Reliability
Reliability relates to the data or evidence that we collect from students. For data to be reliable it must be consistent in the way that it measures a specified set of behaviours. This consistency needs to be present for each individual marker as well as across markers.
A good analogy would be to imagine that your student performed a task and that you collected data using a set of rubrics. Now imagine that you were able to erase the student’s memory of doing the task and your memory of collecting the data. Now imagine that the student again performed the task and you again used your rubrics to collect evidence. If the rubrics are reliable your coding will be consistent. That is, there would be no variation in the behaviours you identified against the rubric. This is called intra-rater reliability.
Alternatively, a student performs a task and is assessed by a marker. The student’s memory of performing the task is erased. The student performs the task again but this time is assessed by a different marker. If the rubrics are reliable there will be no variation between markers. This is called inter-rater reliability.
Different factors interfere with the reliability of rubrics. Collectively this interference is known as ‘noise’. The guidelines for writing quality criteria have been designed to minimise noise and therefore increase your chances of designing reliable rubrics.
Reliability is a technical term that indicates how much ‘noise’ or interference is involved in gathering observations. For statistical measurement purposes it is designated with a number between 0 and 1. A 1.0 indicates that there are no sources of interference. A 0 indicates that it is all noise. Clinical psychological tests must have less than 5% noise. There are no standards for education.
Validity
Validity refers to the use and interpretation of the evidence collected, as opposed to the assessment method or task per se. It asks the question: ‘Can the evidence collected be legitimately used for the purpose for which was is intended?’ One way to think about it might be to imagine that you had been teaching students how to do a cartwheel and you wanted to see if they could now physically perform a cartwheel. You might be able to design a written test that could reliably collect data about the students’ knowledge of the mechanics of a cartwheel, but that test will not be a valid measure of the students’ ability to actually perform a cartwheel. In this way validity in inextricably related to the purpose of the task and the construct being assessed. When we can confidently say that the evidence collected allows us to make inferences about student learning we have construct validity.

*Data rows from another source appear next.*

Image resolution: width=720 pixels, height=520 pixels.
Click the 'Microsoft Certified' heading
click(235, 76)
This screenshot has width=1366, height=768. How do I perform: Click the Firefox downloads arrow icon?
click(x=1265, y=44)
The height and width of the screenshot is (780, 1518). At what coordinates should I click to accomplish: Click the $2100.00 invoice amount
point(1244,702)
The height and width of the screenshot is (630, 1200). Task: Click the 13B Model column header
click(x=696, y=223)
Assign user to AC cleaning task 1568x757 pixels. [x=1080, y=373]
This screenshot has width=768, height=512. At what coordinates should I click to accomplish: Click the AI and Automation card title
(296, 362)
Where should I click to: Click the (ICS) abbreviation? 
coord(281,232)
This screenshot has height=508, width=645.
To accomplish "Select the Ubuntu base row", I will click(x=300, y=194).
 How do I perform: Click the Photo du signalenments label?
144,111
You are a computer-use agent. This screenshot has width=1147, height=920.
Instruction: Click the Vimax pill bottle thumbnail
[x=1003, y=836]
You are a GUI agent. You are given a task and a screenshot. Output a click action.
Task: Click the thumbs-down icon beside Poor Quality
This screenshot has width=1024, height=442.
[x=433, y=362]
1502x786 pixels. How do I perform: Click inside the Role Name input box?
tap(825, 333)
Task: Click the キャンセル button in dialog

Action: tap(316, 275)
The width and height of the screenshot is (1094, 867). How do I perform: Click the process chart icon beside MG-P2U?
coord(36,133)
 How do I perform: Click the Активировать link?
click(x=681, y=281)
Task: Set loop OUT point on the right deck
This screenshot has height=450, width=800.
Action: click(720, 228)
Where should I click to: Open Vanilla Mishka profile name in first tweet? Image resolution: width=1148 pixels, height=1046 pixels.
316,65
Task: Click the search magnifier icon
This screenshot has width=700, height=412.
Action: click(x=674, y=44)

To check that the data that you collect from your rubrics will be interpretable against the intended construct it is important to explicitly check that the behaviours that you describe in each rubric correspond to the ideas that you are trying to assess. Curriculum documents, learning progressions and/or teacher-made constructs can be useful tools in checking for validity.
Gareis and Grant (2008), in Teacher-made Assessments: How to Connect Curriculum, Instruction, and Student Learning p. 33, provide a wonderful graphical depiction of the relationship between reliability (the shots) and validity (the target).
You will notice that you can have a reliable task that is not valid. For the purpose of rubric design this means that the rubrics can be well written and generate consistent data but that the data produced does not relate to the idea that we were trying to assess. They miss the target. Unreliable tasks produce invalid inferences. This means that if your rubrics are inconsistent it will be impossible to make a valid inference about student learning.